Alguns membros do judiciário federal declararam-se publicamente a favor das Testemunhas. E, um editorial do Herald, de Buenos Aires, de 14 de fevereiro de 1980, assinado por James Neilson, deu provas de que ele não temia expor o que achava da situação. Escreveu:
“A se acreditar na propaganda oficial, a Argentina acha-se abençoadamente livre de questões religiosas que muito afligem o resto do mundo. Esta, contudo, é uma afirmação altamente questionável. Ao passo que é verdade que o povo argentino é, como um todo, suficientemente tolerante quando o assunto é religião, e que existe pouco perigo de que membros de certa fé se envolvam em incursões de massacre contra membros de outra, o país não está livre de seus fanáticos, que fazem o que podem para tornar miserável a vida das denominações de que não gostam. . . .
“Muito embora a situação aqui seja, em muito, positivamente melhor do que a dos lamentáveis padrões prevalecentes em algumas partes do mundo, . . . ver o governo jactar-se dela, desse jeito, é um verdadeiro choque. O caso não é, afinal de contas, como se o governo tivesse dado qualquer contribuição à remoção da discriminação religiosa. Pelo contrário, desde que assumiu o poder, fez o melhor que pôde para injetar na corrente sanguínea da nação o pernicioso vírus da intolerância religiosa, programando para as escolas cursos compulsórios de doutrinação de orientação confessional e perseguindo duramente pequenas, e, na maior parte, inofensivas seitas dissidentes, cristãs e não-cristãs, por razões nunca satisfatoriamente explicadas.
“Entre as principais vítimas da cruzada de zelo do regime estão as Testemunhas de Jeová, das quais se acha que existam cerca de 30.000 no país, e mais de 1.000.000 no mundo todo. Em lugar nenhum as Testemunhas de Jeová são populares. Elas constituem uma espinhosa e indigesta denominação que é amplamente conhecida como um incômodo público, visto que seus aderentes persistem em dar a certas injunções bíblicas um sentido completamente literal, a mais desconcertante coisa a fazer, do ponto de vista daqueles que pensam que a religião é algo muito bom, conquanto não afete muito o comportamento das pessoas. Quando o faz, é taxada de mania religiosa e é ridicularizada. Mas, embora as Testemunhas tenham o irritante hábito de abordar outros a fim de doutriná-los quanto ao que deveriam crer, elas geralmente são toleradas. Certamente vivem de um modo estritamente honesto, abstêmio, trabalham arduamente, e por todos os critérios convencionais podem ser taxadas de cidadãos modelares.

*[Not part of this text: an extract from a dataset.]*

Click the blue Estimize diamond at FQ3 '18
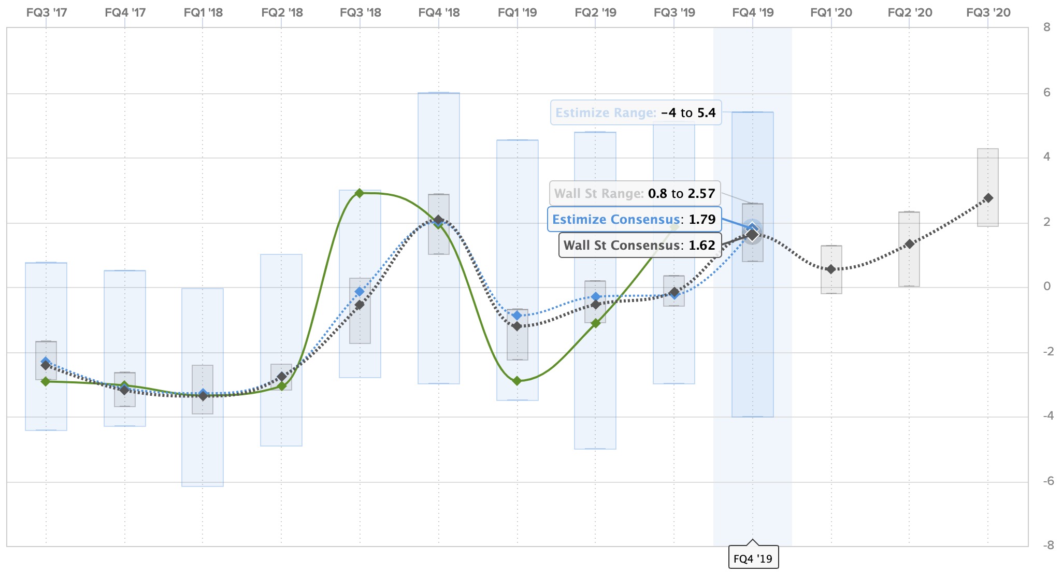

“Elas passariam despercebidas se tão somente encarassem como flexíveis seus princípios, assim como a maior parte das outras pessoas o faz, mas, desnecessário é dizer, não o fazem. Acham que o sexto mandamento ‘não matarás’, significa o que diz, e é aplicável em todas as circunstâncias. Também abraçam a profecia de Miquéias de que ‘não levantarão espada, nação contra nação, nem aprenderão mais a guerra’. E são absolutamente adamantinos em recusar render homenagem a tais semi-religiosos símbolos como bandeiras, preferindo obedecer à exigência de Deus de que reservem sua adoração para Ele, apenas. Tal intransigência é incomum neste século vinte, quando princípios orientadores podem ser esticados o suficiente para abranger virtualmente tudo, e isto inevitavelmente levou as Testemunhas a muitos confrontos com as autoridades seculares, que têm suas próprias idéias claramente definidas quanto ao que é certo e errado.

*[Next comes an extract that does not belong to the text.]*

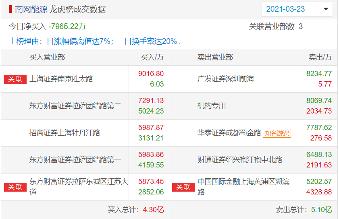Image resolution: width=339 pixels, height=219 pixels.
Task: Click the 知名游资 orange badge
Action: pyautogui.click(x=277, y=133)
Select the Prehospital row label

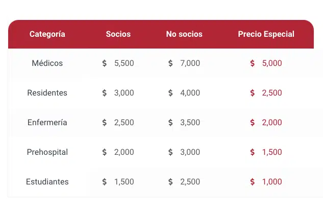(47, 152)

“A dupla atitude de pacifismo e de recusa das Testemunhas de Jeová de fazer qualquer coisa que entendem envolver adoração de símbolos nacionais, naturalmente enfurece os superpatriotas profissionalmente empenhados em cultivar a arte da guerra. Sua ira é compreensível. O que até mesmo defensores permanentes do governo devem achar difícil de entender, contudo, é o unânime fervor com o qual as autoridades acossam as Testemunhas de Jeová. A caçada aberta às Testemunhas foi declarada com a publicação, em 31 de agosto de 1976, do decreto N.º 1867 que declarou suas crenças ‘contrárias ao caráter nacional’, não importa o que isto signifique. Desde então, o governo submeteu as Testemunhas a uma campanha sistemática de perseguição, sem paralelo no Ocidente civilizado desde o fim da Segunda Guerra Mundial, campanha que trouxe descrédito à nação e será lembrada com vergonha pelas gerações futuras.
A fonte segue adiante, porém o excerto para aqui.